Write out all of the records, keeping each one exactly as written.

• [Saved data entries]:
------------------------

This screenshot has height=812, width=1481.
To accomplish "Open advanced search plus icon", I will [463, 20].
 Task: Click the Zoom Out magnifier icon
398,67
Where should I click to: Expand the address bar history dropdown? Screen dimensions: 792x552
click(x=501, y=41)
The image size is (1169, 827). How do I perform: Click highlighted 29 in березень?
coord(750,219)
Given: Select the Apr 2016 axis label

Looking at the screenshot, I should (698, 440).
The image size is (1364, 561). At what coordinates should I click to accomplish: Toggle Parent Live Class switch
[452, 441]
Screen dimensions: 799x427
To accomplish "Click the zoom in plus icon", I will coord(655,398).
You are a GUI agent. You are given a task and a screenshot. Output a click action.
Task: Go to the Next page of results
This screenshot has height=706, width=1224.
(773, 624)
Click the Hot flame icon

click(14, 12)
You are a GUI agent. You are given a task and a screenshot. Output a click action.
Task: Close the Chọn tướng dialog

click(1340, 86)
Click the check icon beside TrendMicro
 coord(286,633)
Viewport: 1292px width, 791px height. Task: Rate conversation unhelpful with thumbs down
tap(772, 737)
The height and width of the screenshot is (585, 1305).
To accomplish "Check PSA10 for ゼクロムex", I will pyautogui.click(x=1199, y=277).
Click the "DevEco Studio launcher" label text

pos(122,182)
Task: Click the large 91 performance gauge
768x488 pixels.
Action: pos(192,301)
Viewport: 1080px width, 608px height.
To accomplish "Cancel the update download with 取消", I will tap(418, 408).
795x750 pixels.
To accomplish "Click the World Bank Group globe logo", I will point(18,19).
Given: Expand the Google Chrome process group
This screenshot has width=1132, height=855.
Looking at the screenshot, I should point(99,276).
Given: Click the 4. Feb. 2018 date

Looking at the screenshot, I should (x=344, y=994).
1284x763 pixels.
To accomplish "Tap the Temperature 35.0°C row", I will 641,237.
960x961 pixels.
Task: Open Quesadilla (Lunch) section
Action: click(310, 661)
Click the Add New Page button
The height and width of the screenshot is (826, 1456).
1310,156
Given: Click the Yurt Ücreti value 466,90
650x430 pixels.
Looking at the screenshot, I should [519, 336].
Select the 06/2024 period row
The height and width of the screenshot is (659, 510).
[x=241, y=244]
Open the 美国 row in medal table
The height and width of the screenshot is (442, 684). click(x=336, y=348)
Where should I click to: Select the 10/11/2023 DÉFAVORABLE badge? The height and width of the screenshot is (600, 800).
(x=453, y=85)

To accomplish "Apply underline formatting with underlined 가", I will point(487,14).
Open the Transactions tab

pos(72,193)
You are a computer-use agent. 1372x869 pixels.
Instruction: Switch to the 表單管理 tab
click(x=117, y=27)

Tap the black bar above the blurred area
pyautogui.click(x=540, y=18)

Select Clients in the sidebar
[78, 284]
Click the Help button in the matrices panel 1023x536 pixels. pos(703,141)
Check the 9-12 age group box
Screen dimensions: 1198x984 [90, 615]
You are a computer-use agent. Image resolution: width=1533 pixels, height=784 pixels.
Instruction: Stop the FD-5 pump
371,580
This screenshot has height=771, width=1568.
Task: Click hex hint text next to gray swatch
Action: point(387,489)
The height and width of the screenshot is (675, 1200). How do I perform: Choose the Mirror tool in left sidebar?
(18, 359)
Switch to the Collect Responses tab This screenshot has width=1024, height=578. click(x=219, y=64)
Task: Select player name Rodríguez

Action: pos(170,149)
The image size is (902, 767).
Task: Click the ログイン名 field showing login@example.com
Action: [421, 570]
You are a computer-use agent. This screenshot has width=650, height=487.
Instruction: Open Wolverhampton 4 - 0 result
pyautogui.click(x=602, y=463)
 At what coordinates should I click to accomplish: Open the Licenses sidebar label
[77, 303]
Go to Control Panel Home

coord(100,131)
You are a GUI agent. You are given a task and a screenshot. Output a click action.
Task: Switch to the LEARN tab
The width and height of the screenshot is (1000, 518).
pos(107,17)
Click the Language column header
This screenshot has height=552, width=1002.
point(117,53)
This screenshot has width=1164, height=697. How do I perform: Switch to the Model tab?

------------------------

• [Answer box]:
This screenshot has height=812, width=1481.
To accomplish "Open advanced search plus icon", I will [463, 20].
 Task: Click the Zoom Out magnifier icon
398,67
Where should I click to: Expand the address bar history dropdown? Screen dimensions: 792x552
click(x=501, y=41)
The image size is (1169, 827). How do I perform: Click highlighted 29 in березень?
coord(750,219)
Given: Select the Apr 2016 axis label

Looking at the screenshot, I should (698, 440).
The image size is (1364, 561). At what coordinates should I click to accomplish: Toggle Parent Live Class switch
[452, 441]
Screen dimensions: 799x427
To accomplish "Click the zoom in plus icon", I will coord(655,398).
You are a GUI agent. You are given a task and a screenshot. Output a click action.
Task: Go to the Next page of results
This screenshot has height=706, width=1224.
(773, 624)
Click the Hot flame icon

click(14, 12)
You are a GUI agent. You are given a task and a screenshot. Output a click action.
Task: Close the Chọn tướng dialog

click(1340, 86)
Click the check icon beside TrendMicro
 coord(286,633)
Viewport: 1292px width, 791px height. Task: Rate conversation unhelpful with thumbs down
tap(772, 737)
The height and width of the screenshot is (585, 1305).
To accomplish "Check PSA10 for ゼクロムex", I will pyautogui.click(x=1199, y=277).
Click the "DevEco Studio launcher" label text

pos(122,182)
Task: Click the large 91 performance gauge
768x488 pixels.
Action: pos(192,301)
Viewport: 1080px width, 608px height.
To accomplish "Cancel the update download with 取消", I will tap(418, 408).
795x750 pixels.
To accomplish "Click the World Bank Group globe logo", I will point(18,19).
Given: Expand the Google Chrome process group
This screenshot has width=1132, height=855.
Looking at the screenshot, I should point(99,276).
Given: Click the 4. Feb. 2018 date

Looking at the screenshot, I should (x=344, y=994).
1284x763 pixels.
To accomplish "Tap the Temperature 35.0°C row", I will 641,237.
960x961 pixels.
Task: Open Quesadilla (Lunch) section
Action: click(310, 661)
Click the Add New Page button
The height and width of the screenshot is (826, 1456).
1310,156
Given: Click the Yurt Ücreti value 466,90
650x430 pixels.
Looking at the screenshot, I should [519, 336].
Select the 06/2024 period row
The height and width of the screenshot is (659, 510).
[x=241, y=244]
Open the 美国 row in medal table
The height and width of the screenshot is (442, 684). click(x=336, y=348)
Where should I click to: Select the 10/11/2023 DÉFAVORABLE badge? The height and width of the screenshot is (600, 800).
(x=453, y=85)

To accomplish "Apply underline formatting with underlined 가", I will point(487,14).
Open the Transactions tab

pos(72,193)
You are a computer-use agent. 1372x869 pixels.
Instruction: Switch to the 表單管理 tab
click(x=117, y=27)

Tap the black bar above the blurred area
pyautogui.click(x=540, y=18)

Select Clients in the sidebar
[78, 284]
Click the Help button in the matrices panel 1023x536 pixels. pos(703,141)
Check the 9-12 age group box
Screen dimensions: 1198x984 [90, 615]
You are a computer-use agent. Image resolution: width=1533 pixels, height=784 pixels.
Instruction: Stop the FD-5 pump
371,580
This screenshot has height=771, width=1568.
Task: Click hex hint text next to gray swatch
Action: point(387,489)
The height and width of the screenshot is (675, 1200). How do I perform: Choose the Mirror tool in left sidebar?
(18, 359)
Switch to the Collect Responses tab This screenshot has width=1024, height=578. click(x=219, y=64)
Task: Select player name Rodríguez

Action: pos(170,149)
The image size is (902, 767).
Task: Click the ログイン名 field showing login@example.com
Action: [421, 570]
You are a computer-use agent. This screenshot has width=650, height=487.
Instruction: Open Wolverhampton 4 - 0 result
pyautogui.click(x=602, y=463)
 At what coordinates should I click to accomplish: Open the Licenses sidebar label
[77, 303]
Go to Control Panel Home

coord(100,131)
You are a GUI agent. You are given a task and a screenshot. Output a click action.
Task: Switch to the LEARN tab
The width and height of the screenshot is (1000, 518).
pos(107,17)
Click the Language column header
This screenshot has height=552, width=1002.
point(117,53)
This screenshot has width=1164, height=697. How do I perform: Switch to the Model tab?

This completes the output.